We technically started with “A Primer, Abridged” which is a great place to start if you’ve never played a Pyramid game. But for this month’s actual review, we going to look at a game packaged individually as part of the Pyramid Quartet series:
Welcome back to another review of a Looney Labs’ Pyramid game. Nomids is a game for 2-10 players, and the rules are beautifully written and well laid out for little to no confusion on how to play (you’ll notice a theme here with all the Pyramid games)
I was recently camping with my partner and Nomids was the one game I insisted on bringing for our weekend away with no cell service. My partner had never played any Looney Labs games prior to our trip and he became a huge fan with this game. We spent hours playing Nomids against each other, but also with our campsite neighbours. It was a great ice breaker and since the game plays up to 10, we were able to include everyone who wanted to play, even the children.
The whole time we played, we would be dying laughing at how “cunning” the other person would be in their plays. Whenever we got “wild” on the die, we would instantly give each other a pyramid from our own collection just to be a jerk; even when it wasn’t the best move for our game. The “wild” side of the die became a joke over the weekend, and we would always know what the other person was going to do. Our campsite neighbours quickly learned of our “strategy” and would start playing along, also only using the “wild” side of the die as a second “transfer” side, which ended up just making all of us laugh even more at this ridiculous joke and horrible game play was continued.
For Nomids you need 1 specialty “Pyramid Die” and 10 pyramid trios all different colours. The individual boxed game comes with everything you need, and I absolutely loved admiring the different colours of the pyramid trios. The die has symbols on each face all representing a specific play; deposit, withdraw, dispense, transfer, exchange or wild.

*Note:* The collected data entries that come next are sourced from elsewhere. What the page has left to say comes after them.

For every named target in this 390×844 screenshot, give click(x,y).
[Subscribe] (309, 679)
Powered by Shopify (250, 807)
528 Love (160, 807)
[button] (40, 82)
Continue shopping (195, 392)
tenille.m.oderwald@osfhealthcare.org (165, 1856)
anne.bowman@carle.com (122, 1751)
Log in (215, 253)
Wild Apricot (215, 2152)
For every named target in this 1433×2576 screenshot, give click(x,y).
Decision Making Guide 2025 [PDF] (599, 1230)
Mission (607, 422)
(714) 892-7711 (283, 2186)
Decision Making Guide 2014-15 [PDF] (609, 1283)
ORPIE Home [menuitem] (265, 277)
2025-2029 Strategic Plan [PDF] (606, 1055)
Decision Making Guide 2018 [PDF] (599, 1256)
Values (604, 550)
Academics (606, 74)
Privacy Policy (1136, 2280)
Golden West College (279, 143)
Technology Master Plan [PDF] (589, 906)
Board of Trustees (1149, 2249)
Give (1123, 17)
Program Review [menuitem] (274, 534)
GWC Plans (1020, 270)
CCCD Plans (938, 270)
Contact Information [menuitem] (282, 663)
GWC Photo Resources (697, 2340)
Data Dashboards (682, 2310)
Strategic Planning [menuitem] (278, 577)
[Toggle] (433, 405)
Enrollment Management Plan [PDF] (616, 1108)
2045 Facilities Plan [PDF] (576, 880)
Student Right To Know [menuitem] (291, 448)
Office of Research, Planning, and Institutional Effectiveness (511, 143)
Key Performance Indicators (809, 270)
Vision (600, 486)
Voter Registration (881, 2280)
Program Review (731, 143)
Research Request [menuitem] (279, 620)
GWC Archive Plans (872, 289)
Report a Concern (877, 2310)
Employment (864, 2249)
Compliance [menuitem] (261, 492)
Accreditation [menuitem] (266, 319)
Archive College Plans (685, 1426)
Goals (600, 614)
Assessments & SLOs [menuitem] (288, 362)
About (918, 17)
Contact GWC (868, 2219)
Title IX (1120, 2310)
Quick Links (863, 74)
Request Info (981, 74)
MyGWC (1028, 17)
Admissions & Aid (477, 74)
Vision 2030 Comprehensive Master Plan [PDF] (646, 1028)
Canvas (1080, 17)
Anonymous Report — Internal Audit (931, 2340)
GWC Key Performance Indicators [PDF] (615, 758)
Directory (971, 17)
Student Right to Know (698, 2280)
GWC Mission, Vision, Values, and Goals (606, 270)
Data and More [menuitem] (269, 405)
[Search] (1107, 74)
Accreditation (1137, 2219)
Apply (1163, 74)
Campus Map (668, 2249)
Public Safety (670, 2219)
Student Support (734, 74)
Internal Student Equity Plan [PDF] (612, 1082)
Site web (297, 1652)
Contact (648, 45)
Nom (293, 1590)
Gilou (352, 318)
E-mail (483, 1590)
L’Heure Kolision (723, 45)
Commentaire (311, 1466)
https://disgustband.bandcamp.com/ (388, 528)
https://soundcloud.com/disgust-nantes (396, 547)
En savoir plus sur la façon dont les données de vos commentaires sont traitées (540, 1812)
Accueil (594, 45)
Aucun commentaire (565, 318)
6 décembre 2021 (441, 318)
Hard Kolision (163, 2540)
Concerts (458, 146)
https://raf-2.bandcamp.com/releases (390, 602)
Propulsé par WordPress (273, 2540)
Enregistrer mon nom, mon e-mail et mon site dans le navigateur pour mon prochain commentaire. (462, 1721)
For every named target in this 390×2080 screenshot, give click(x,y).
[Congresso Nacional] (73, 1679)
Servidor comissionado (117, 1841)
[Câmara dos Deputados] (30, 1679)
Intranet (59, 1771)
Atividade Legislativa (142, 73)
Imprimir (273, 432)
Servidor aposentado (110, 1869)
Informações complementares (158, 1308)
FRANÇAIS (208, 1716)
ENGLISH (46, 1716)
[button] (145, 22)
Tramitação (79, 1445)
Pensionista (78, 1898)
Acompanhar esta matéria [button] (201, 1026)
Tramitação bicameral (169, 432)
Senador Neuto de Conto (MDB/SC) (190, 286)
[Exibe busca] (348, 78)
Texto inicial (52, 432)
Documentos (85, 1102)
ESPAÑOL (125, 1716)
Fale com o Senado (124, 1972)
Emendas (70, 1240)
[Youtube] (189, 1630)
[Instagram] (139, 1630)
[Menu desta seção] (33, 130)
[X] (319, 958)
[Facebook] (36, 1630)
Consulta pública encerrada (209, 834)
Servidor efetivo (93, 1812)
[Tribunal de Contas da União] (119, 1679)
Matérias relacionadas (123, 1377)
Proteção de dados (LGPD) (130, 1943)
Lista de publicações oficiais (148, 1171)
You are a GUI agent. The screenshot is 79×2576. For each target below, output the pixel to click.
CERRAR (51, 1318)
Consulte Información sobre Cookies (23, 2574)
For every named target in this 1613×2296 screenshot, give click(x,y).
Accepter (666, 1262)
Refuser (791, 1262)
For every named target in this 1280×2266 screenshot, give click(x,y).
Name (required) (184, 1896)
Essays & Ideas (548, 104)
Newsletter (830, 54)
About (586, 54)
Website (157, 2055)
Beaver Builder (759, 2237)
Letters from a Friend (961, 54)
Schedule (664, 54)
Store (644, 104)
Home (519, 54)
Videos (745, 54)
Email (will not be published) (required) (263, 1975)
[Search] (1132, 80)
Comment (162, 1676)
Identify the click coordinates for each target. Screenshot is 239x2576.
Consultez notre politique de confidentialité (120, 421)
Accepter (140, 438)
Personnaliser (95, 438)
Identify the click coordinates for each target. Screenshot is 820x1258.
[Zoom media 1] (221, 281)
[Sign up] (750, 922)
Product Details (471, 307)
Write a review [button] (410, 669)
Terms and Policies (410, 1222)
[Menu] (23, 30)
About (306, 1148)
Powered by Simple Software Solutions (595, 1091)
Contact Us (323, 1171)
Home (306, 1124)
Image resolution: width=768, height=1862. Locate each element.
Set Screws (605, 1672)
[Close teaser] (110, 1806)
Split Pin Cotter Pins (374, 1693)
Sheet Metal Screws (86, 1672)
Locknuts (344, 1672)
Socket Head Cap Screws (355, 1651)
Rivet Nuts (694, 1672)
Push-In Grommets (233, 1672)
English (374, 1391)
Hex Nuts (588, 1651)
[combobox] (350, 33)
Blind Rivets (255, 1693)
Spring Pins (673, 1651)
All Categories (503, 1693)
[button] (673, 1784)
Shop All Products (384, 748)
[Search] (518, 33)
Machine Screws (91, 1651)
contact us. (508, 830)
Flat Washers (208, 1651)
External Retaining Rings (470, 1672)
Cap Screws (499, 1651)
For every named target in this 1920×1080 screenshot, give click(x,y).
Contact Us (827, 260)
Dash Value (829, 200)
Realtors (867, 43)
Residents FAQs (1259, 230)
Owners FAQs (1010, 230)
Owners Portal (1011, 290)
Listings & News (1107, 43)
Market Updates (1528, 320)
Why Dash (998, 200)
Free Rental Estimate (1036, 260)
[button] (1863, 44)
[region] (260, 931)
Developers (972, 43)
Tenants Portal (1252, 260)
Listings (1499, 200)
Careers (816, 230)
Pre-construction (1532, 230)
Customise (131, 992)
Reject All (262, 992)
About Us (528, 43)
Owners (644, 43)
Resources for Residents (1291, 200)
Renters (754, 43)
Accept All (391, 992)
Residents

Players start by taking 3 pyramids, one of each size and all different colours, and placing them in front of them. Players then take turns rolling the die and completing the action listed on the die. The first player to get rid of all the pyramids in front of them wins.
The potential actions you’ll have to choose from are: deposit: which is return a pyramid from your collection into the pile of pyramids in the middle (or bank), withdraw: take a pyramid from the bank and add it to your collection, dispense: which is to give a player of your choosing a pyramid from the bank, transfer: give a pyramid to another player from a different players collection, exchange, which is to just exchange pyramids from your collection with another players or wild: which is whatever action you choose.
The catch of the game is whenever you have the whole trio of pyramids of one colour, you get to take a bonus action by placing the whole trio back into the bank and remove them from your collection.
The game has simple rules which is great to teach a group of new players, but the strategies and potential plays always keep this game interesting. I find with Nomids, the rounds can either be super-fast or right when you think you’re going to win, you get handed a bunch of pyramids and the tables turn in a blink of an eye. I find this a great warm-up game and fantastic to take on road trips, camping or any adventure of your choosing. The box is compact and fits into any bag with ease, and with being able to play up to 10 people, no one has to worry about being left out.